Poor FREAKS  At least they were having a good time 


> Naked Couple Falls To Death From Roof
> Police Unsure What Happened
> 
> POSTED: 12:43 pm MDT June 20, 2007
> ...






> There are no signs of foul play a police sergeant said it's "too early to rule out anything."



VIDEO HERE
http://www.thedenverchannel.com/news/13538111/detail.html


----------



## BIG BWACULL (22 June 2007)

This is SAD Make ya think :headshake


> LOUISVILLE, Ky. -- A 13-year-old girl's feet were cut off Thursday at Six Flags' Kentucky Kingdom, police confirmed to Louisville, Ky., TV station WLKY.
> 
> Police said they got the call around 5 p.m. Thursday. Both of the girl's feet were detached at the ankle.
> 
> ...


----------



## 2020hindsight (1 July 2007)

http://www.unoriginal.co.uk/specialamazingfootage2.html
This is surely similar to (but different from) the recent news - aussie  chopped in Fiji) - where the black box was lost by mechical robot claws during recovery.

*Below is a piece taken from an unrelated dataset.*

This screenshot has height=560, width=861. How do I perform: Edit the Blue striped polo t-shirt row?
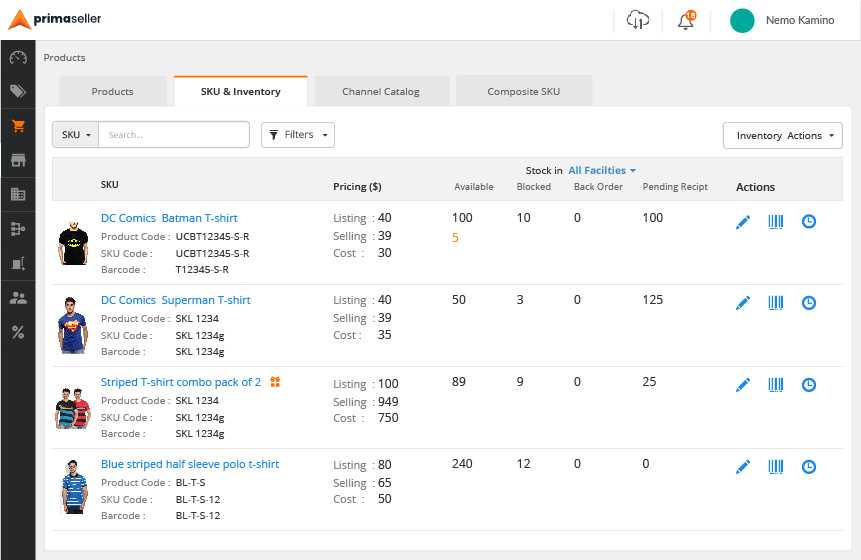742,467
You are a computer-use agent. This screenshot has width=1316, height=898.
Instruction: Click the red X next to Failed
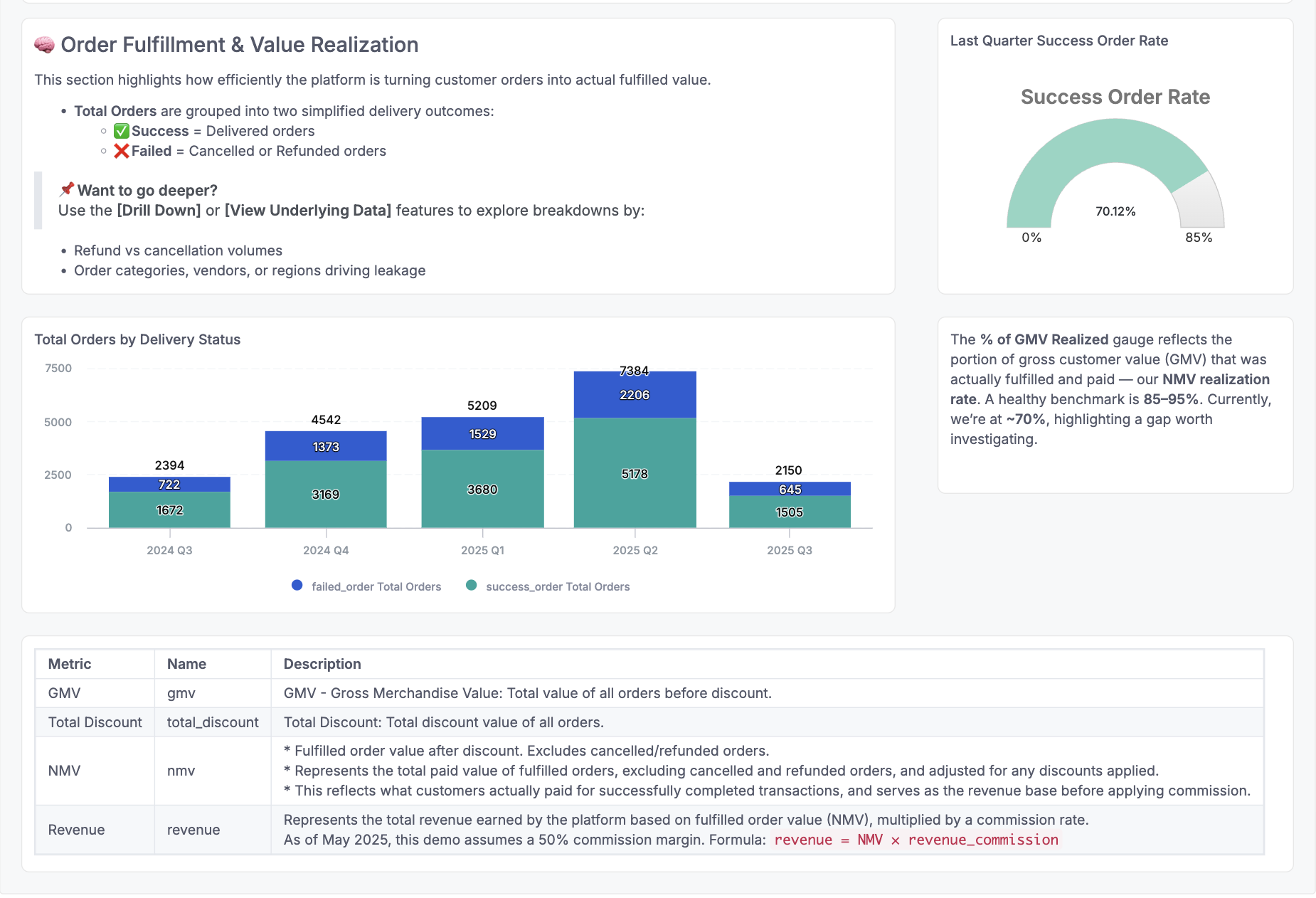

however the accent in this one " Ohh No F***ing bitch!!" is clearly American   - 
terrible crash either way.


----------



## noirua (18 September 2007)

Unusual car accidents: http://www.metacafe.com/watch/818821/unusual_car_crash/


----------



## noirua (26 February 2008)

Details of the disaster that happened at the time of 9/11 when a plane sliced into the Pentagon, said to be the most well protected place on earth:  http://vodpod.com/search/search?q=flight+stunt&target=videos&mature=&x=3&y=9


----------



## noirua (24 May 2009)

A man threatened to commit suicide by jumping from a Chinese bridge was approached by a passer-by who shoved him over the edge, local media say.

Lai Jianshang, 66, said he was fed up with the desperate mans "selfish activity" which caused huge traffic jams in Guangzhou, southern China.

Chen Fuchao fell 8 meters on to an air cushion and is recovering in hospital, the official Xinhua news agence said.

Xinhua said Mr Lai was "taken away by police", but gave no further details.


----------



## noirua (27 May 2009)

"Mike Tyson's 4-year-old daughter on life support machine" after tragic accident:  http://news.aol.co.uk/mike-tysons-4-year-old-daughter/article/20090526000309990002


----------



## noirua (21 October 2009)

Almost got him: http://www.asylum.co.uk/2009/10/20/russian-pedestrian-escapes-death-by-a-whisker/
Maybe it did catch him, just out of shot.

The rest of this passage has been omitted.